Scientific classification
- Kingdom: Animalia
- Phylum: Chordata
- Class: Aves
- Order: Passeriformes
- Family: Thraupidae
- Genus: Nephelornis Lowery & Tallman, 1976
- Species: N. oneilli
- Binomial name: Nephelornis oneilli Lowery & Tallman, 1976

= Pardusco =

- Genus: Nephelornis
- Species: oneilli
- Authority: Lowery & Tallman, 1976
- Conservation status: LC
- Parent authority: Lowery & Tallman, 1976

Genus of birds

The pardusco (Nephelornis oneilli) is a species of tanager that is endemic to woodland near the timberline in the Andes of central Peru. It is the only member of the genus Nephelornis. This small olive-brown bird is typically seen in groups, which sometimes join mixed species flocks. It has a small range, but is locally fairly common, and consequently considered to be of least concern by BirdLife International and IUCN.

==Taxonomy==
The pardusco was formally described in 1976 by the American ornithologists George Lowery and Dan Tallman from specimens collected in the Department of Huánuco of central Peru.

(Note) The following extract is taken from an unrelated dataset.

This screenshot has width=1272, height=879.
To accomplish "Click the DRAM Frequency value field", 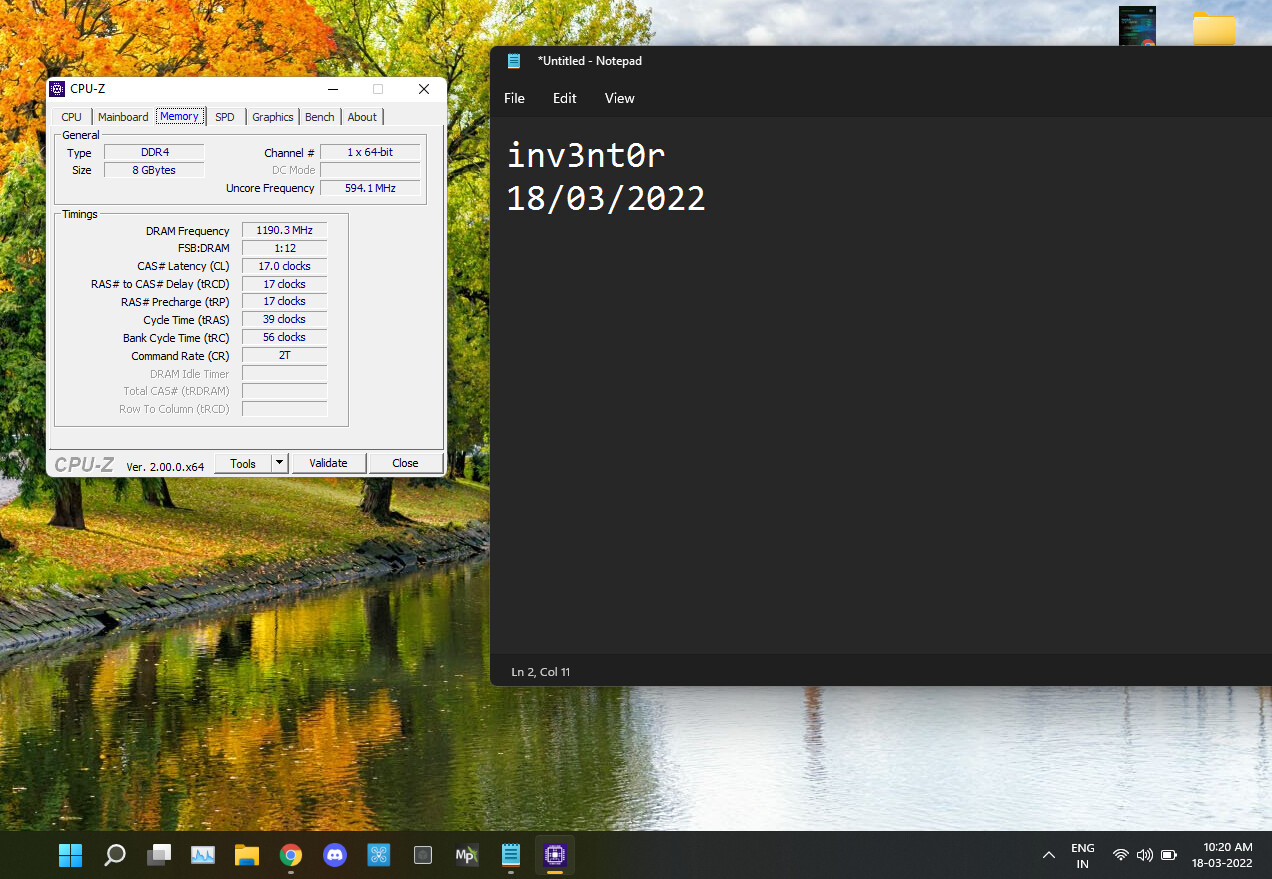I will pyautogui.click(x=284, y=230).
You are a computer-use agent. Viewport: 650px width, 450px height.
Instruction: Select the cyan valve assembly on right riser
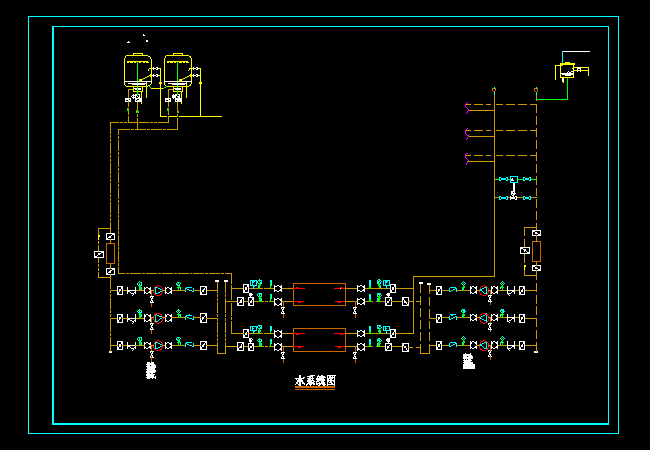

They introduced the monospecific genus Nephelornis creating the binomial name Nephelornis oneilli. The genus name combines the Ancient Greek nephelē meaning "cloud" with ornis meaning "bird". The specific epithet was chosen to honour the ornithologist John Patton O'Neill. A 2014 molecular phylogenetic study of the tanager family Thraupidae found that the pardusco is a member of the subfamily Poospizinae and has a sister relationship to the black-backed bush tanager in the monospecific genus Urothraupis. The pardusco is monotypic: no subspecies are recognised.